Solange Firmino

Professora do Ensino Fundamental e de Língua Portuguesa e Literatura do Ensino Médio. Escritora, pesquisadora. Estudou Cultura Greco-romana na UERJ com Junito Brandão, um dos maiores especialistas do país em Mitologia.

Mito em contexto - Coluna 110
(Próxima: 20/6/2011)


A lira, instrumento divino

A música primitiva era baseada em imitações dos sons de animais e do mundo físico com o intuito de tentar a comunicação com o mundo espiritual. Com o desenvolvimento de harmonias e instrumentos elaborados, a música entrou em processo de sacralização e se tornou uma referência fundamental para o conhecimento do universo. Como representante da ordem cósmica, a música foi inclusive associada ao simbolismo dos planetas e dos números, como a teoria de Pitágoras sobre a ‘ harmonia das esferas', com um extenso estudo sobre a consonância das notas produzidas pelos astros em seus movimentos regulares.

Pitágoras tocava para os discípulos uma lira de sete cordas. O filósofo considerava a música a ligação entre o cosmos e o homem. O Cosmos para ele era uma vasta razão harmônica que se constituía de razões menores, e seu conjunto formava a harmonia cósmica, a harmonia das esferas. A teoria da música cósmica foi descrita por Platão na obra ‘Timeu'. Platão acreditava que o os planetas criavam uma harmonia divina ao se moverem com diferentes velocidades em relação aos outros, tal como a altura musical se modificava quando as cordas vibravam em relações distintas.

A lira é um instrumento musical também ligado à mitologia, em particular ao mito do músico e poeta Orfeu, cuja música encantava até animais selvagens e parava o curso dos rios. Na expedição dos Argonautas, acalmou as ondas com música e salvou o navio, anulando o efeito do canto das Sereias. Ao voltar dessa aventura, casou com a ninfa  Eurídice. Aristeu tentou violá-la e, ao fugir, ela pisou em uma serpente e morreu após a picada. O inconformado Orfeu desceu ao Hades para pedir Eurídice de volta. Encantou o mundo ctônio, desde o barqueiro Caronte até os deuses que lá moravam. Os que sofriam castigos tiveram descanso temporário.

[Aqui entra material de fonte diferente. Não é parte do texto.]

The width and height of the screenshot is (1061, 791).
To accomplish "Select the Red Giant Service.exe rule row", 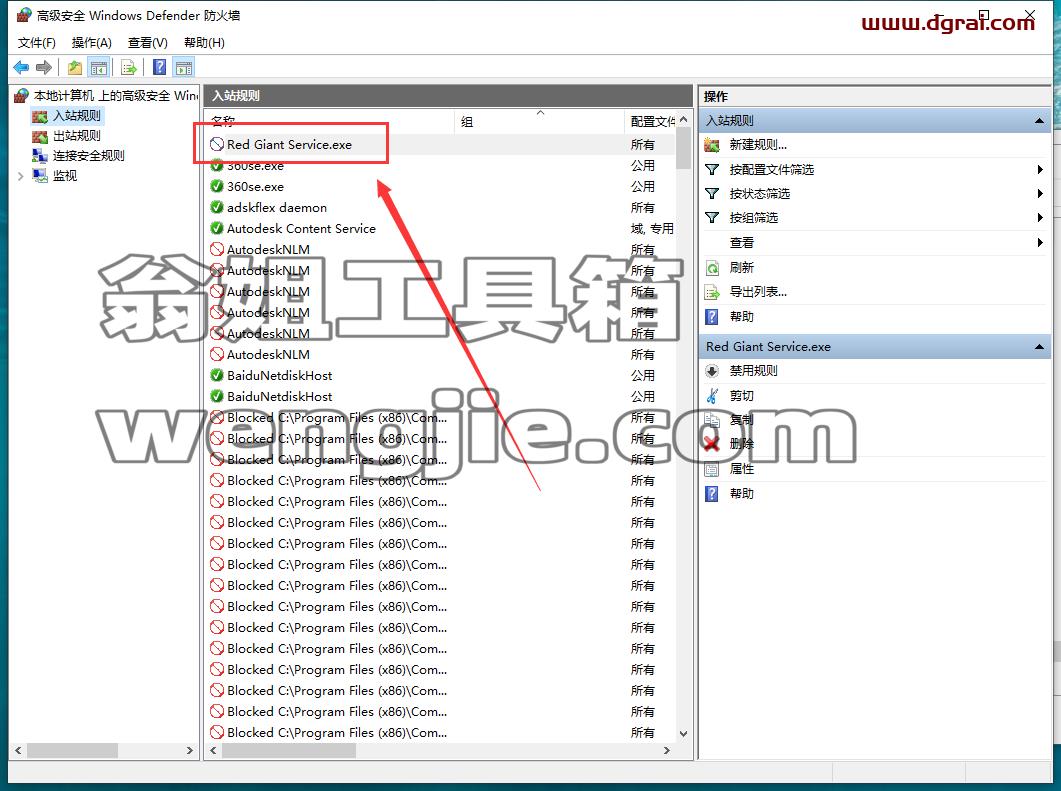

Orfeu aprendeu sua arte com Apolo, de quem era filho junto com a Musa Calíope. Apolo dirigia o coro das Musas e a dança das Cárites no Olimpo, distraindo os deuses com sua lira. Algumas lendas dizem que Hermes inventou a lira e a flauta, mas Apolo tocou esses instrumentos com perfeição, sendo considerado, entre variados atributos, o deus da música.

Uma versão maior da lira, chamada de cítara, teria sido feita por Hermes para Apolo. Hermes foi fruto de um dos amores de Zeus: Maia, filha do Titã Atlas. A esposa de Zeus fez com que Maia se escondesse e ela deu à luz em uma caverna no Monte Cilene. Recém-nascido, Hermes deixou a mãe e saiu em busca de aventura. Foi ao monte onde pastava o gado do rei Admeto, guardado pelo irmão Apolo, e o roubou. Ofereceu dois animais aos deuses e, das tripas secas e esticadas, fez as cordas com que prendeu no casco de uma tartaruga, criando a lira.

Na Arte, a lira é atributo de Érato, musa da poesia lírica, e também da musa da dança e do som, Terpsícore. Em algumas tradições, a música está sempre associada à origem da vida, principalmente na Índia, onde o som é considerado vibração primordial da energia divina. É da Índia que vem a lenda da flauta de Krishna, que fez o mundo começar a existir.